Alaa is about to become an exclusive word for those who want their voice heard. Secretary General of the Central Organization country’s Trade Unions (COTU), Francis Atwoli has applied to use it as well and we all must bow down before him now! If you’re looking at this thinking I’m not sure if I like where this could lead, don’t worry—KIPI said because he wants exclusive rights then users will have pay permission or face consequences such as lawsuits from both parties involved: Al-laa!!!
A phrase that has no English translation is the slogan for Atwoli’s application.
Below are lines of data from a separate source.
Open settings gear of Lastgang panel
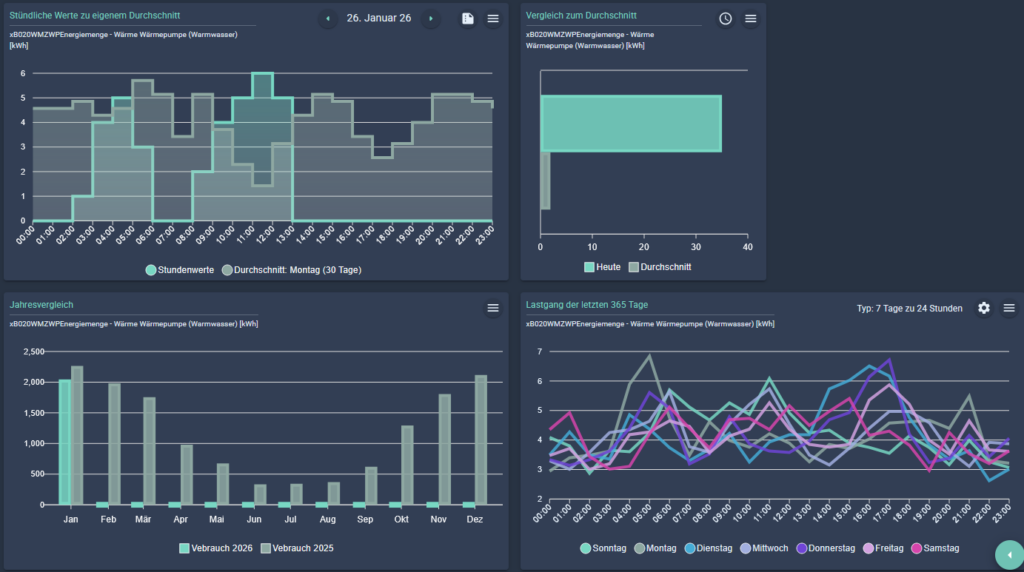(x=983, y=308)
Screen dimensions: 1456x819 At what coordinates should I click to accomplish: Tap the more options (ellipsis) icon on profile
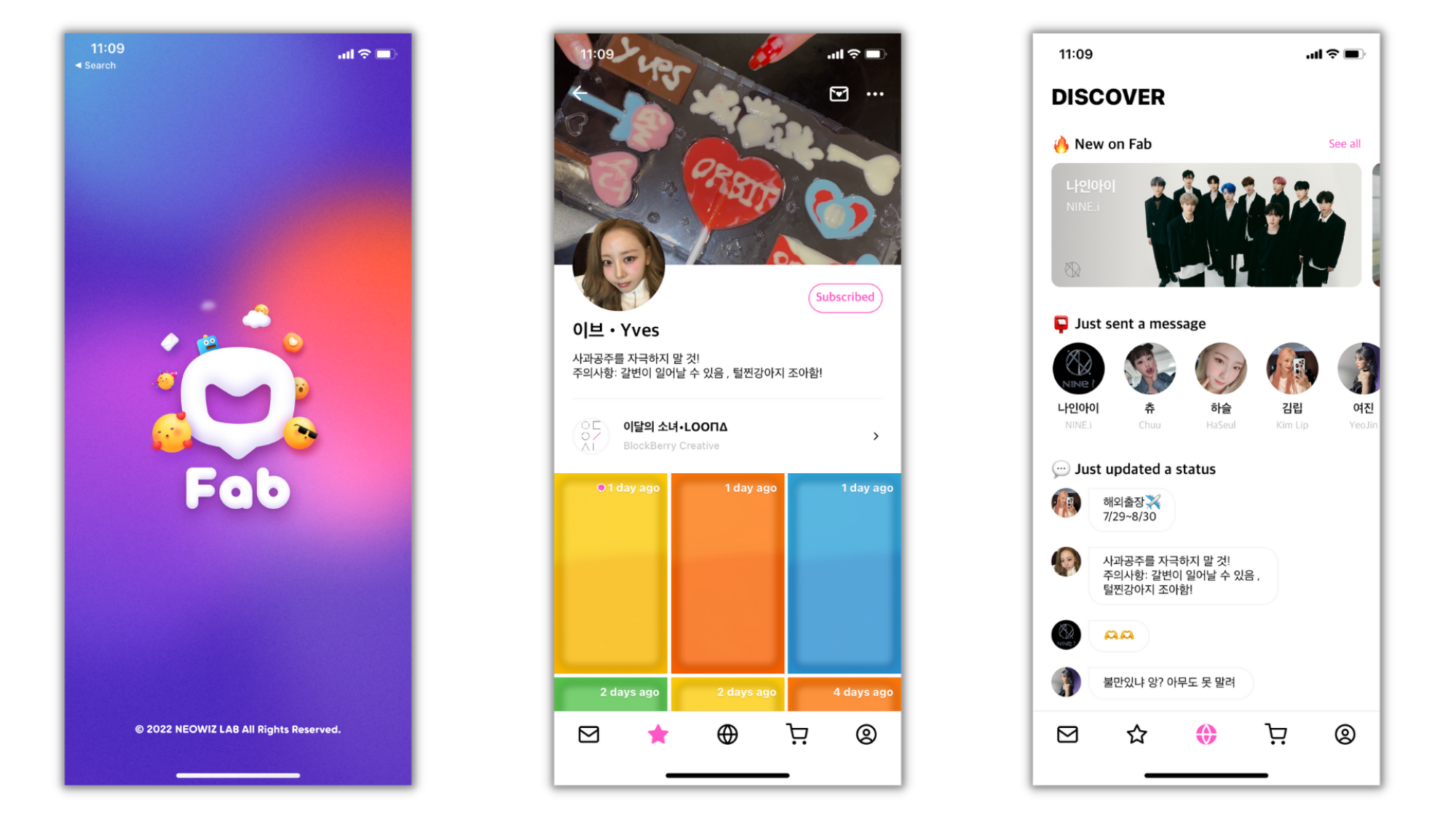coord(873,94)
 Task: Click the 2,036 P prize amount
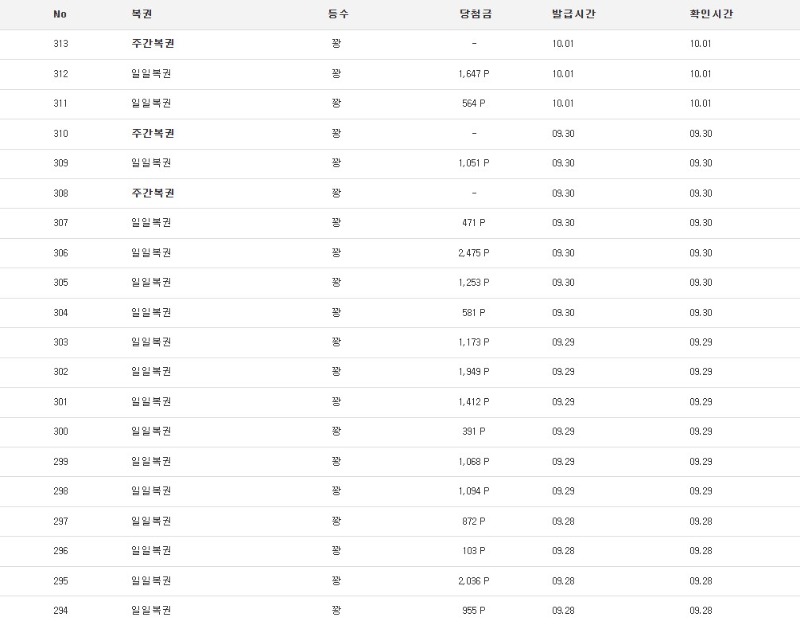point(473,580)
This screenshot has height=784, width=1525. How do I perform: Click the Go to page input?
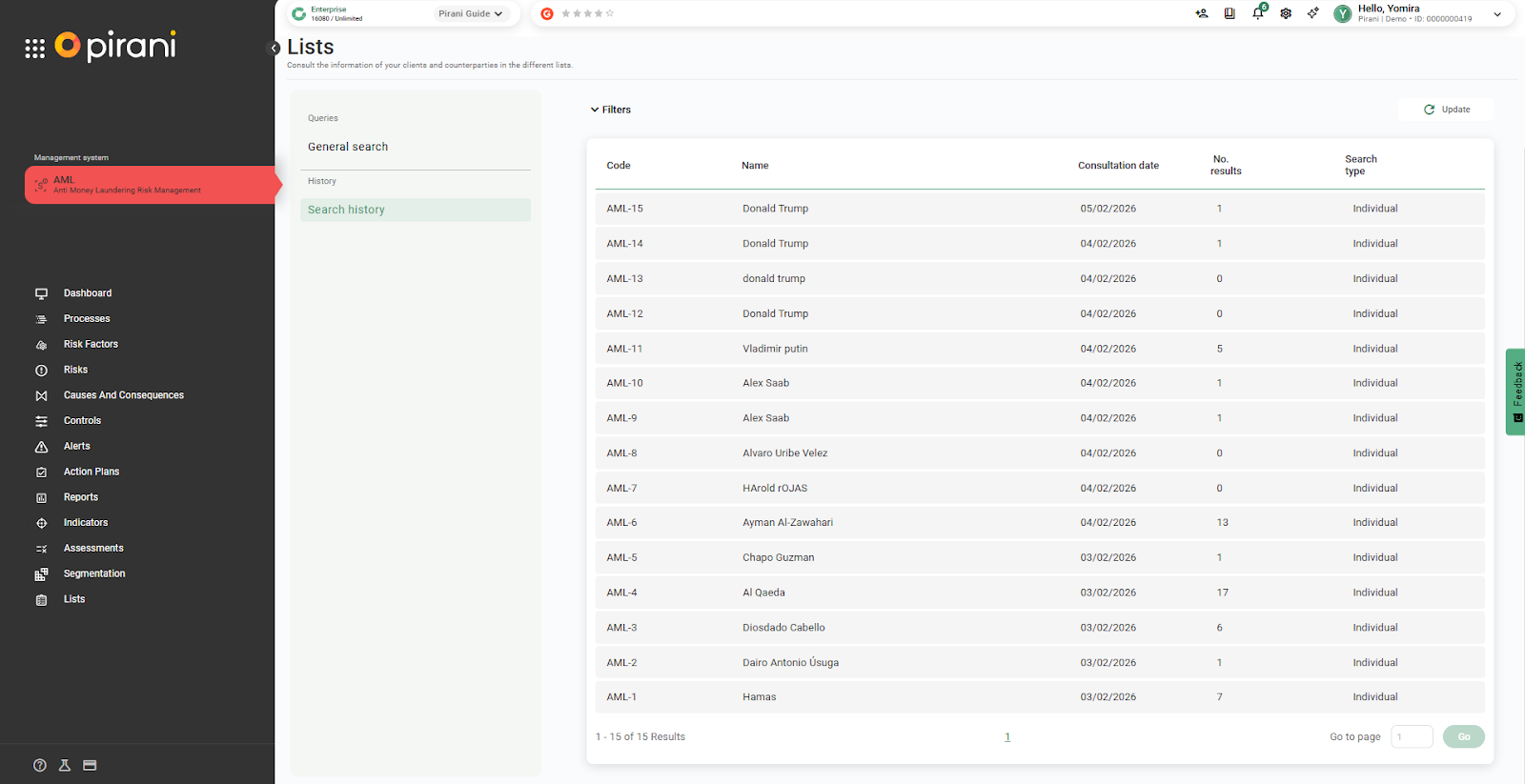(1412, 736)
His phase caught on in February when he was appearing for an interview with Citizen TV’s JKlive and now everyone knows what it means.
“I told you Jeff, I don’t know who is going to be the President but I know who is not going to be the President, Alaa! Alaa! Alaa,” Atwoli exclaimed, shifting gingerly on the bench. The term became the default response for anything shocking or absurd in Kenya, both online and offline, hours later and for weeks after that.It was used and re-used, and then some. Currently, some enterprising Kenyans are using it on branded, made-to-order tee-shirts.
The trademark battle between Atwoli and KIPI has been going on for years, but now they’re taking it to the next level with a new move that could potentially cost Kenyans more than $5k. The competition is finally over; all you need are some designs or colors worth trademarking (Ksh2 million). The Kenya Industrial Property Institute’s website states that “a sign may consist of one or more distinctive works.” This means any item which can identify your company will suffice–from logos down through social media handles!